Thank all for helping.

Can you give two or three examples to support your observation.

1 Like

Sorry @Tandeep - nobody is violating!

In the EXPRESS - ISO 10303-11 - schema definition, identifiers (entity names, etc.) are case insensitiv. Here, by convension, buildingSMART is using CapCase, e.g. IfcCartesianPoint. In STEP protocols, like ISO 10303-42 for geometry, they use lower case, e.g. cartesian_point by convention.

In a serialisation, i.e. in clear text encoding of the exchange structure, see ISO 10303-21, all keywords are case sensitive and UPPER case.
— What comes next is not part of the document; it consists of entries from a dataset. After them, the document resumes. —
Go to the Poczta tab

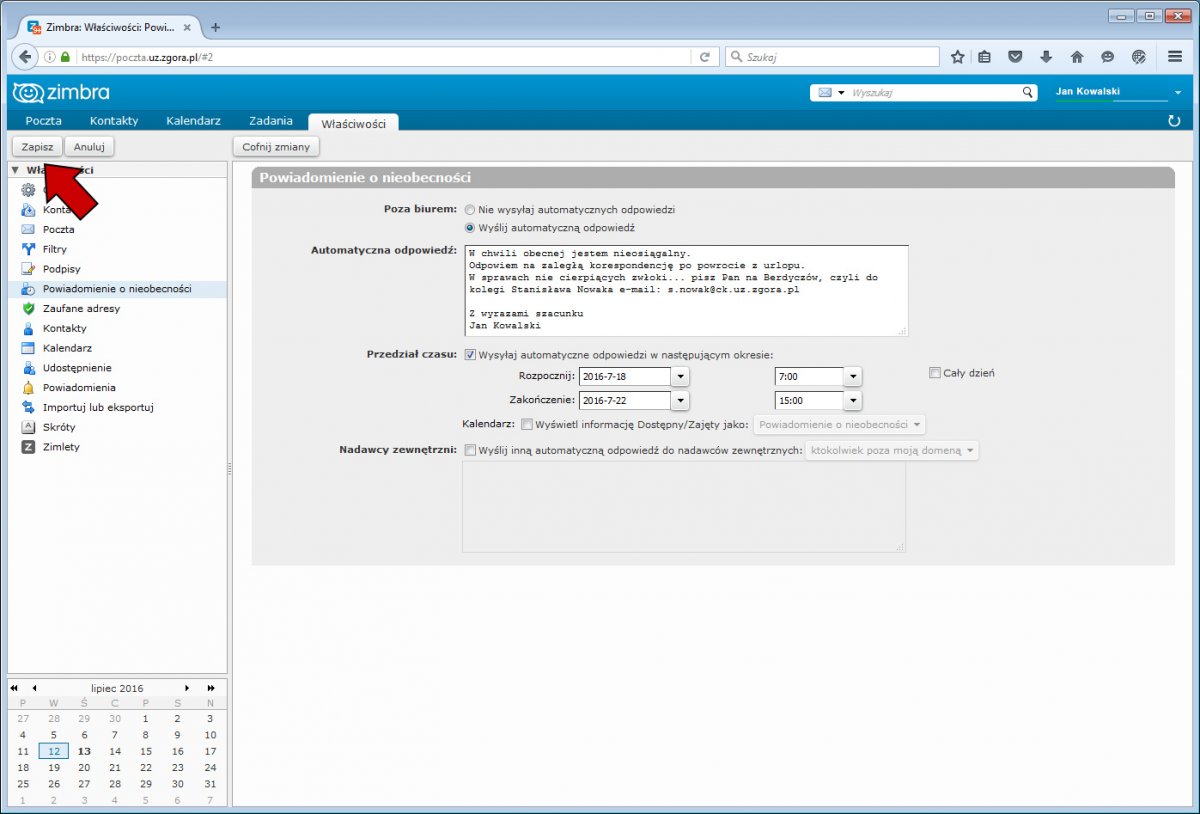43,121
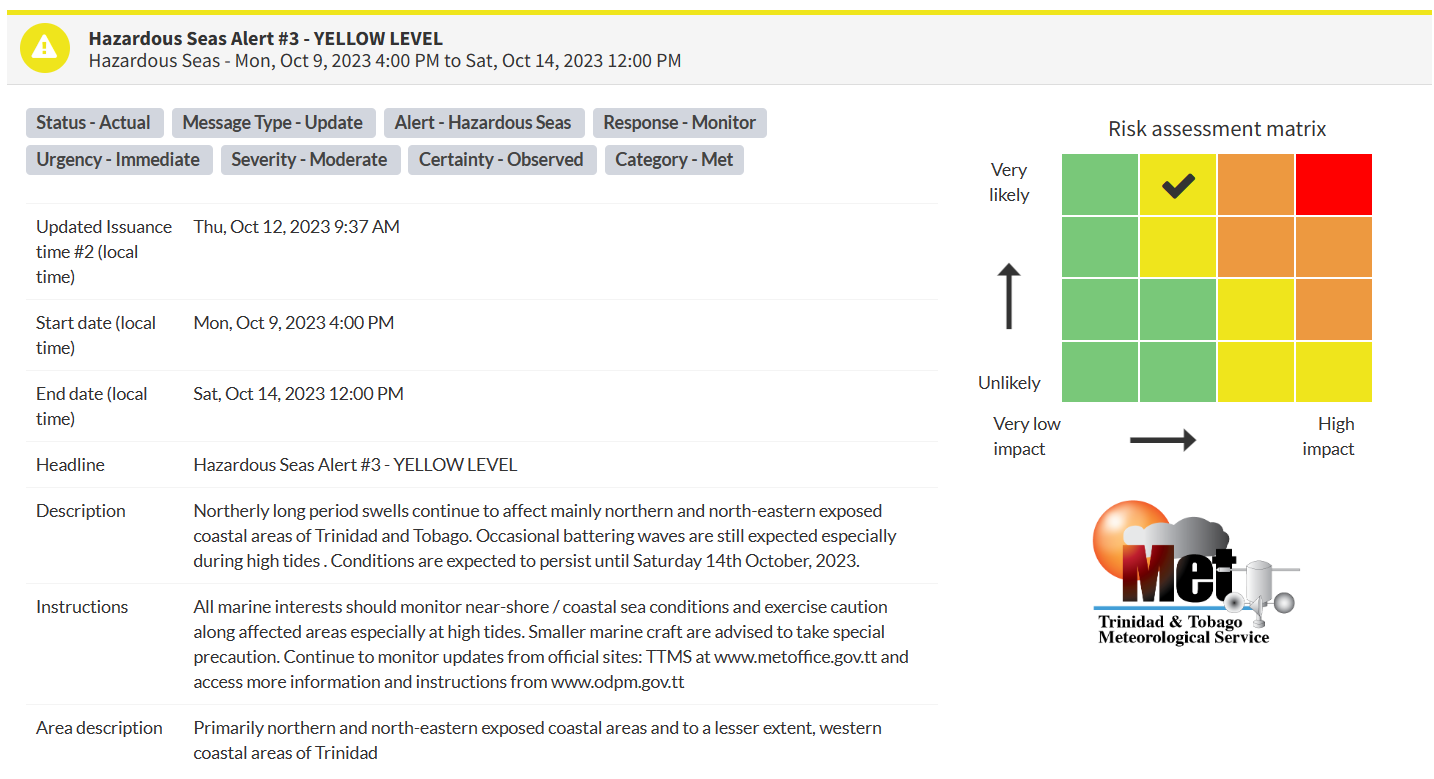The image size is (1434, 779).
Task: Click the Status - Actual tag
Action: click(x=93, y=123)
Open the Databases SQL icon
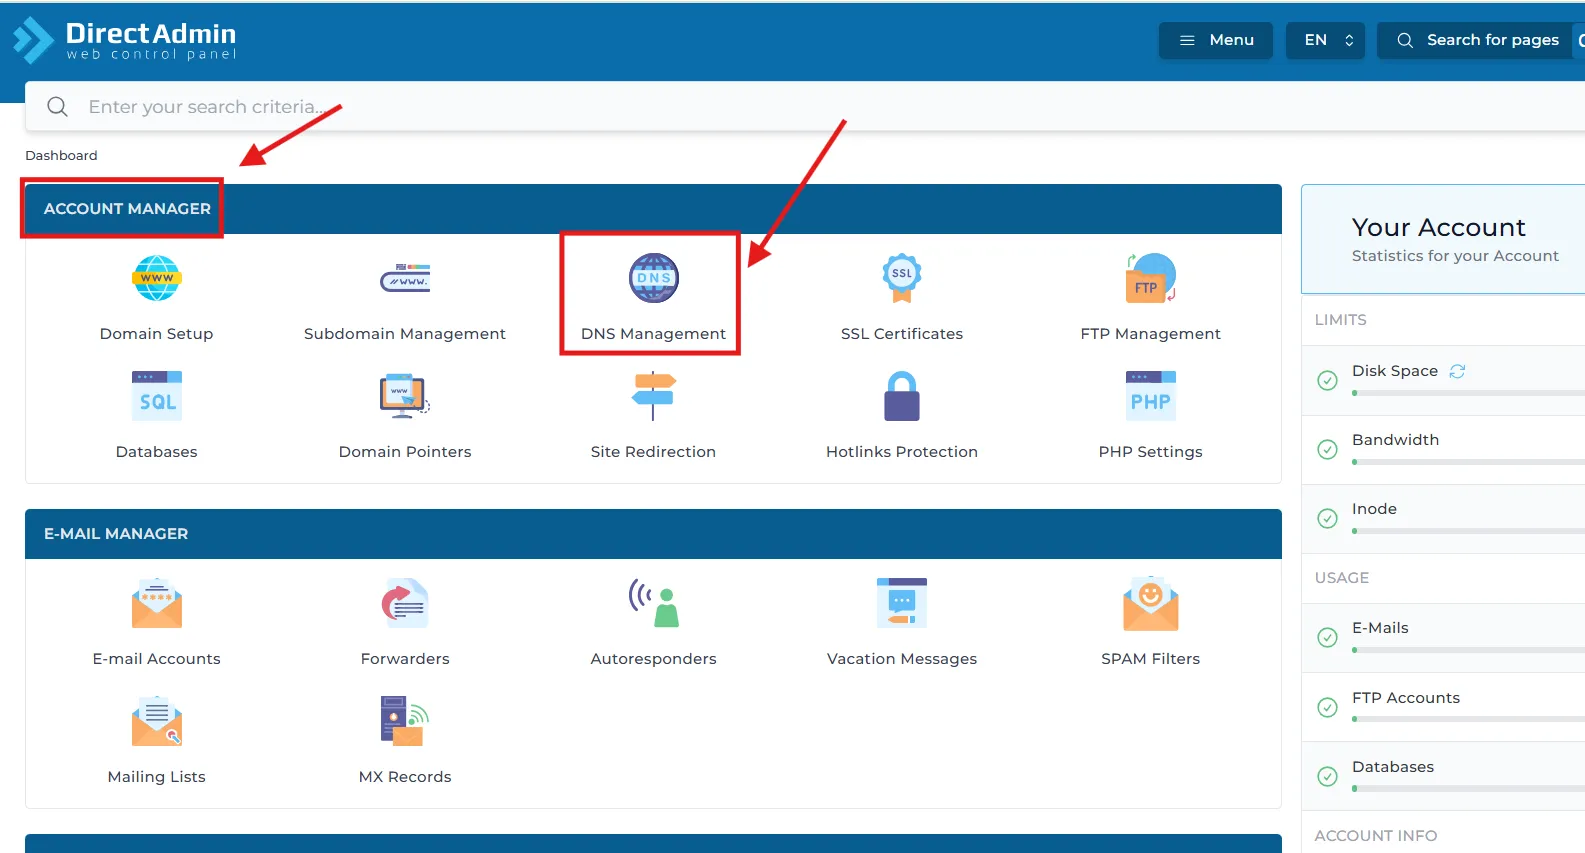The width and height of the screenshot is (1585, 853). point(156,397)
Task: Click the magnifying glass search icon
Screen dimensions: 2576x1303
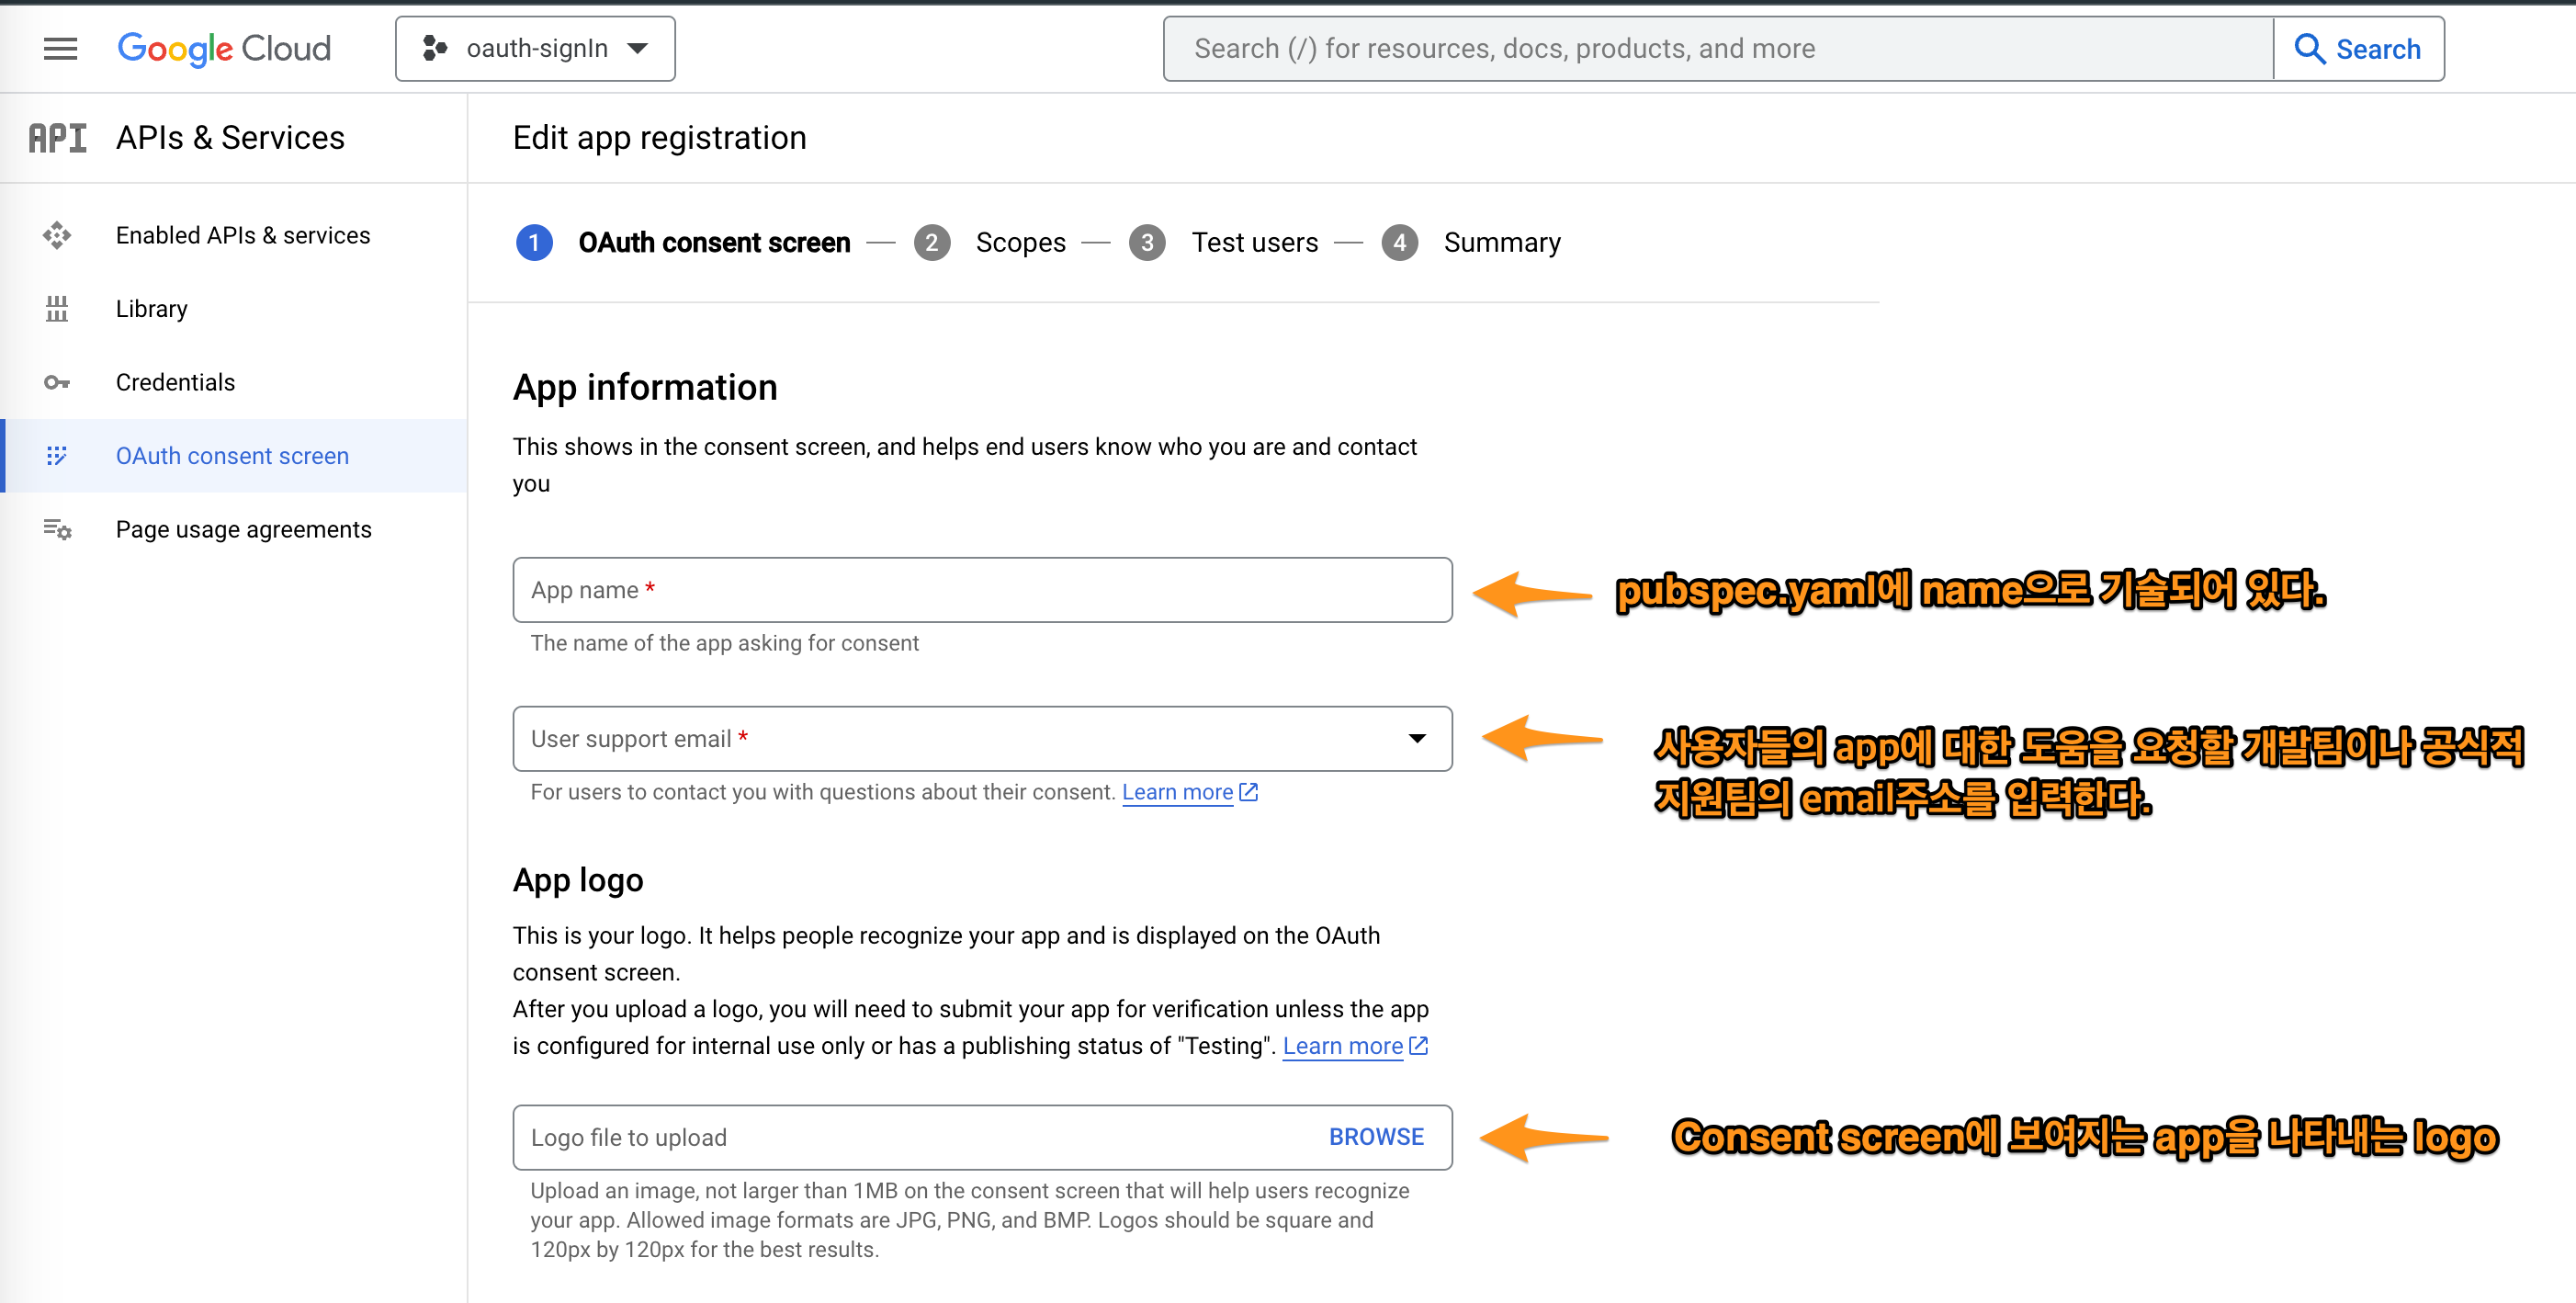Action: click(x=2310, y=48)
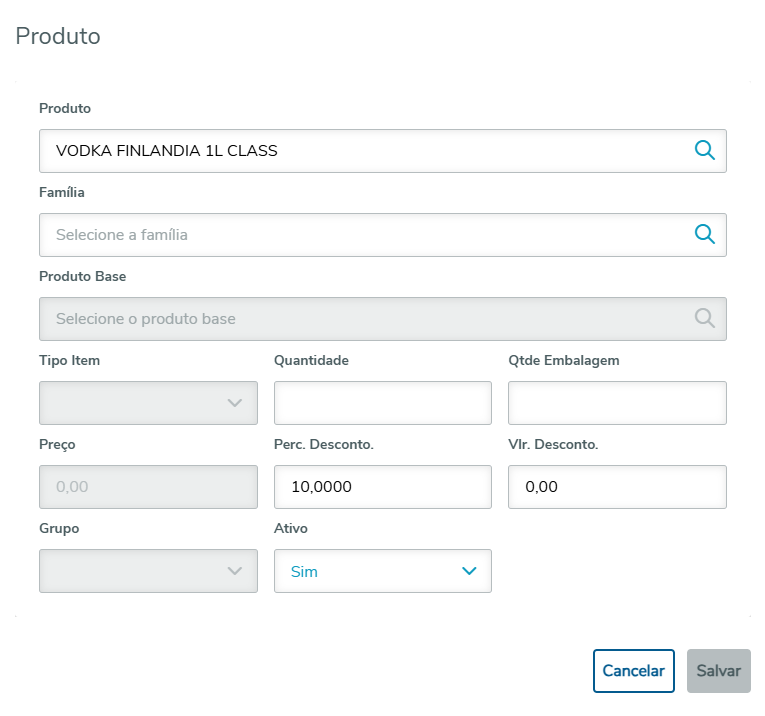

So IfcCartesianPoint -> IFCCARTESIANPOINT in an ifc file, or cartesian_point -> CARTESIAN_POINT in an spf file.

This is what ISO 10303 defines. If you want to write correct ifc files, this is what you have to obay.

I suspect @tandeep is referring back to his observation here. I do not use Bentley software so I cannot comment.

However, I have used IfcPlusPlus, and I can confirm that IfcPlusPlus’s IfcQuery does indeed parse (i.e. deserialise) IFC files without taking into account keyword case sensitivity. However, IfcPlusPlus’s IfcQuery is not on the list of BuildingSMART certified software, so BSI is not at fault here.

I have tested both Graphisoft ArchiCAD and Autodesk Revit, which are both BSI certified software. Both software do indeed parse IFC keywords correctly and take into account case sensitivity. If a keyword has the wrong case, it will simply not import that particular IFC object. I believe this is correct behaviour.